Posted by: Mu Ju 2019-10-31 Comments Off on WTO talks collapse, developed countries ‘to blame’


Trade officials said in Geneva (Switzerland) yesterday (July 29) that a high-level summit to salvage a global trade pact collapsed, after the United States, China and India failed to agree on farm import rules.

Trade officials from two developed and one emerging economy said that a meeting of seven commercial powers broke up without agreement at the World Trade Organisation (WTO) yesterday.

The officials said a US dispute with China and India over farm import safeguards had effectively ended any hope of a breakthrough.

Two officials said WTO chief Pascal Lamy had informed ministers that convergence could not be reached after nine days of talks.

Earlier, Commerce Minister Chen Deming said the WTO talks were on the brink of collapse because the developed countries, led by the US and the European Union (EU), were asking for too much.

The US and the EU criticised China at the Doha round of trade talks after it opposed a compromise proposal on farm tariff and subsidy presented over the weekend.

Rich and poor countries have clashed repeatedly since the WTO talks in Qatar’s capital, Doha, in 2001. And farm subsidy offered by governments in rich countries has been one of the key points of disagreement.

David Shark, a US trade official, told the WTO’s 153 members that the US had "swallowed hard and accepted" the compromise proposal to open up trade in manufacturing goods and agriculture. But, he said, India rejected the package presented by WTO Director-General Pascal Lamy, and China "backed out of the terms it had committed" to last week. "Their actions have thrown the entire Doha round into the gravest jeopardy of its nearly seven-year life."

The Chinese delegation yesterday rejected the criticism as "groundless" through a statement on the Ministry of Commerce’s website.

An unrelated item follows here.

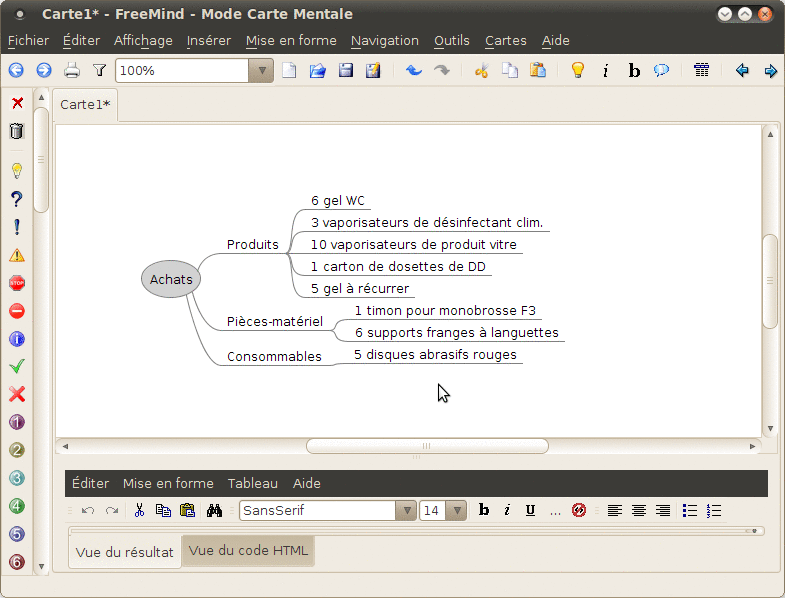
Task: Click the trash can icon to remove all icons
Action: pos(17,131)
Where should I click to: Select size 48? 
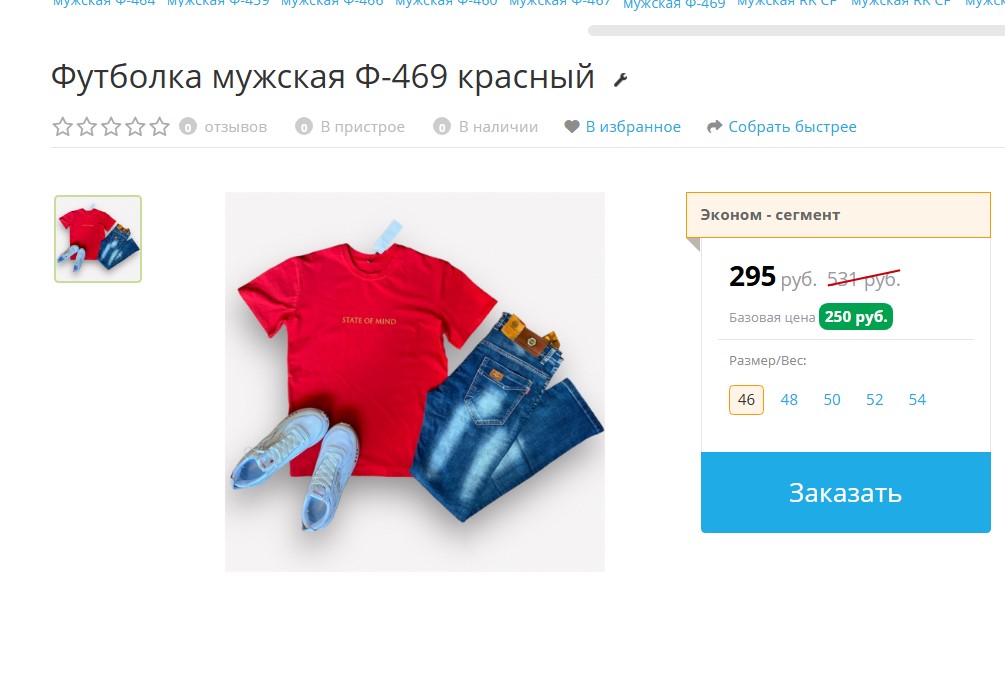789,400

Chen said the developed countries had been the greatest beneficiaries during this round of WTO talks because "they have retained a lot of room for farm subsidy".

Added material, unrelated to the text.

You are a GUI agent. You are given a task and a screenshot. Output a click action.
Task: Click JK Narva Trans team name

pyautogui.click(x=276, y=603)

The developed world should show more understanding toward the developing countries’ worries, instead of setting up obstacles to solutions, Chen said.

Trade representatives of about 30 countries have been trying to break the deadlock over the Doha round of talks at the WTO headquarters in Geneva since July 21. The talks were scheduled to end on July 25 but have continued because no agreement could be reached.

"The US and the EU are looking for a scapegoat (for the failure of the talks)," said Feng Jun, a Shanghai-based WTO expert. "They have offered to cut a little farm subsidy in exchange for a much greater access to developing countries’ markets. And despite the cuts, their farm subsidy would still be very high."

China refuses to lower the tariff of some farm products imported from the developed world because "we need to take care of our farmers", Feng said.

Chen said China also opposes the developed world forcing the developing countries into special deals in industrial sectors.

The developed world can have "sectoral" deals–according to which tariffs can be slashed in certain industrial sectors–with the developing countries only on a "voluntary" basis, he said.